Phoenix committee takes on members from other groups

Tuesday, January 30, 2007

The Mayor's Phoenix Downtown Redevelopment Committee has recently added four new members from other committees whose goals are similar to that of the Phoenix group -- to redevelop downtown Fort Scott.

Some of the appointees were chosen from three groups charged with trying to reinvigorate downtown by spurring economic growth and expansion.

The groups have the same basic goal: to redevelop and repair the downtown area damaged by the March 11, 2005 fire.

The three groups from which new Phoenix members were recruited include the Downtown Revitalization Task Force, formed recently to create a comprehensive plan for downtown; the Outside-In Economic Development group, which is one of five groups formed from the Fort Scott Community Visioning project; and the Downtown Development Division, a sub-committee of the Fort Scott Area Chamber of Commerce that has unveiled a five-part plan for redeveloping downtown.

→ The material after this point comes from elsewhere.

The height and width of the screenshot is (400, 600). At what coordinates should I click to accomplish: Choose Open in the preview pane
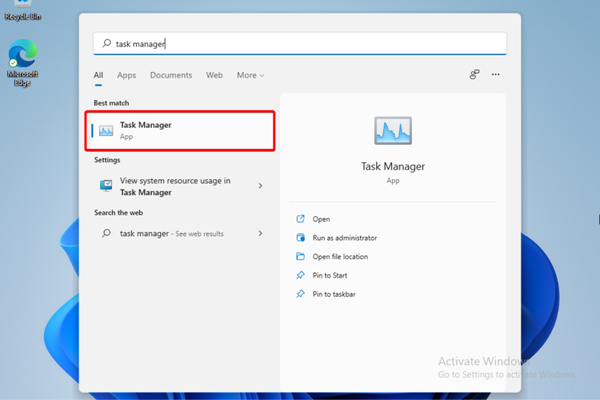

The new members include Becky Mann, Gary Palmer, Julie Righter and John Woodrich. The committee now has 16 members. Other members are Gary Billionis, Cindy Bowman, Steve Buerge, Dale Bunn, Gary Emry, David Lewis, Don Miller, Richard Nienstedt, Brenda Parsons, Judy Renard, Stephanie Tucker, and Jared Witt.

Mann is chairwoman of the task force, which is currently working to ensure efficient use of money awarded by federal and state agencies to redevelop the area.

Palmer is serving on the Outside-In Economic Development group that is looking to borrow ideas from other towns and bring them to Fort Scott.

"We were like trains going parallel to each other to the same location," Chairman Billionis said of merging the groups. "And we wanted to get on the same track with everyone and work together."

Billionis admitted the committee hasn't been as speedy in trying to develop a viable plan downtown. However, the new members could bring ideas from their respected groups into the mayor's committee, he said.

"We wanted to bring everybody under one umbrella here," he said. "We wanted to expand the committee's size and wanted to expand the committee's challenge."

One goal of the committee is to push through repairs of infrastructures damaged by the March 11, 2005 fire. Brick streets, curb and gutters and sidewalks, water lines and sanitary sewer lines are expected to be repaired in the downtown area hit by the fire.

The committee has discussed ideas about what could go into the redevelopment after infrastructure repairs. Some ideas involve new buildings that house restaurants or loft-type apartments. Other ideas center on building a new city hall at the corner of Wall and Main streets, where there will soon be an empty lot once the Miller Block and Nelson Block buildings are removed.

"That's a very logical place for it," Billionis said in reference to City Hall. "It would be a popular option."

The committee, at first, focused on getting a developer for the lots affected by the fire. But no agreement was reached with any of the several developers who expressed interest.

The committee has since shifted efforts by adding new members from the three other groups. It has also broadened its focus from just development of the damaged area to development of the rest of downtown, as the other groups have proposed. The redevelopment will address an area of properties from Skubitz Plaza south to Third Street and one block east and west of Main Street to Scott Avenue and National Avenue, respectively.

The first step must be removal of the crumbling Miller Block and Nelson Block buildings. Those structures are expected to be demolished and hauled away in the next several weeks.

The city has secured about $1.95 million in earmarked funds from Congress. Most of that amount is for infrastructure repair. The city has to produce $350,000 in matching funds, which officials haven't decided how to fund yet.

That amount probably will not be enough to sustain a developmental plan, Billionis said. Officials have determined the infrastructure repair and engineering costs will total more than $2.2 million. Officials could fund the rest by getting grant money or taking it out of the budget over several years.